Aim of the exercise
Please, in the data that follows, copy exactly the lines from the line with "The height and" through the last one, both included. Do not include pictures.

Dataset records

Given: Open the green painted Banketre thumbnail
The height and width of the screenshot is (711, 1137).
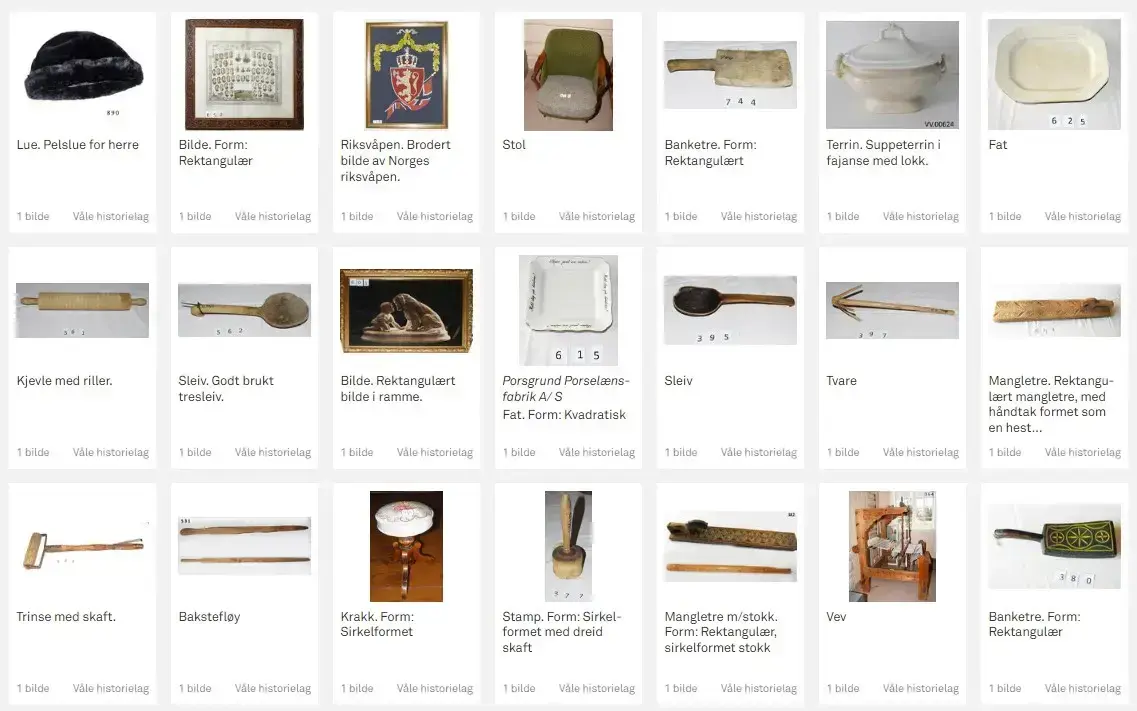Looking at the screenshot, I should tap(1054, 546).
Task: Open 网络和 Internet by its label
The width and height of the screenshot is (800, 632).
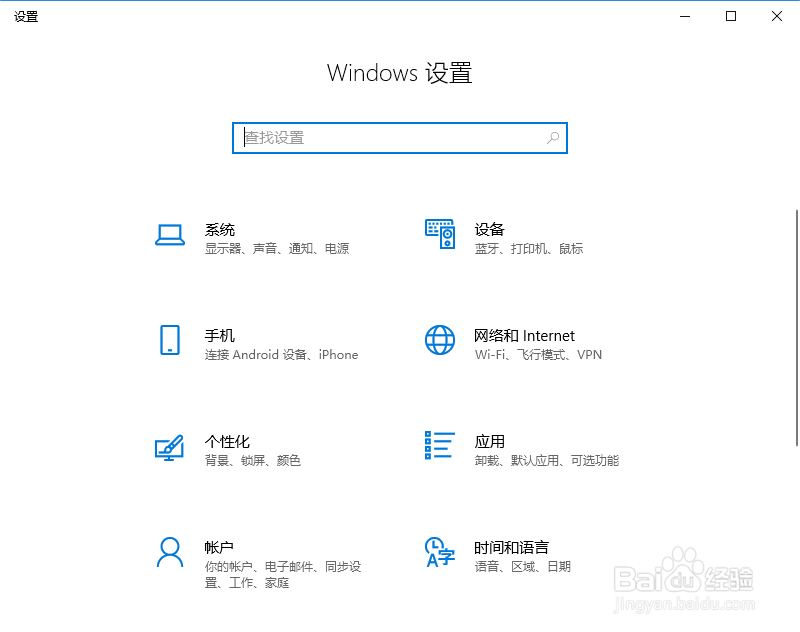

Solved problem
The height and width of the screenshot is (711, 1137).
Looking at the screenshot, I should tap(1054, 546).
Task: Open 网络和 Internet by its label
The width and height of the screenshot is (800, 632).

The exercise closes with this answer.